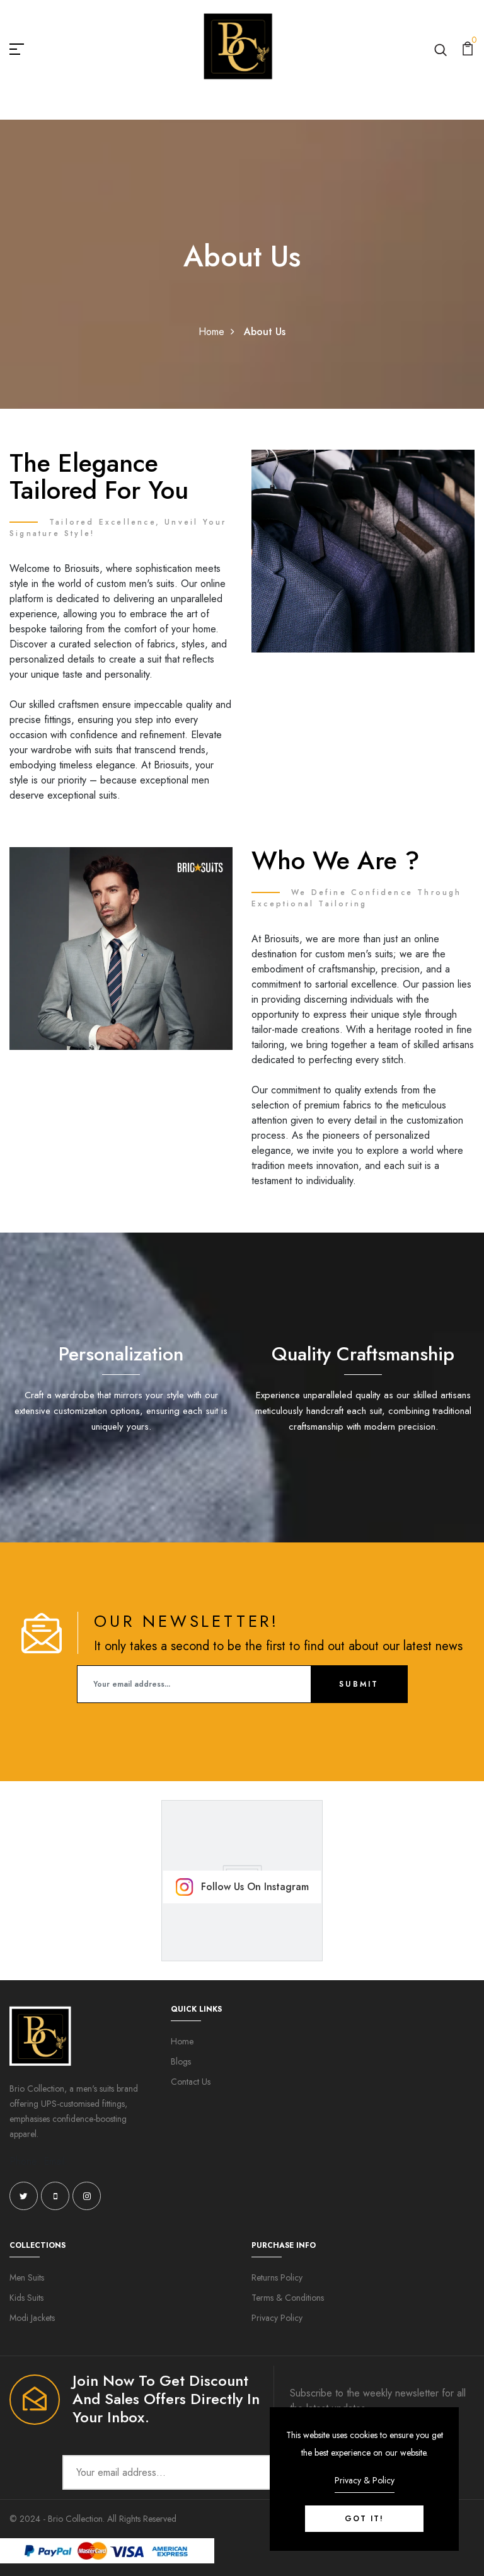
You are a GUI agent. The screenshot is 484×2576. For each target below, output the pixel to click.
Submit (359, 1684)
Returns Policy (276, 2277)
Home (211, 331)
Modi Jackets (32, 2317)
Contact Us (190, 2081)
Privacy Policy (276, 2317)
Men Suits (26, 2277)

..........

> Assigned task
Quote, without any change, each line from the one that contains "Home (211, 331)" through the end of the material.

> Task result
Home (211, 331)
Modi Jackets (32, 2317)
Contact Us (190, 2081)
Privacy Policy (276, 2317)
Men Suits (26, 2277)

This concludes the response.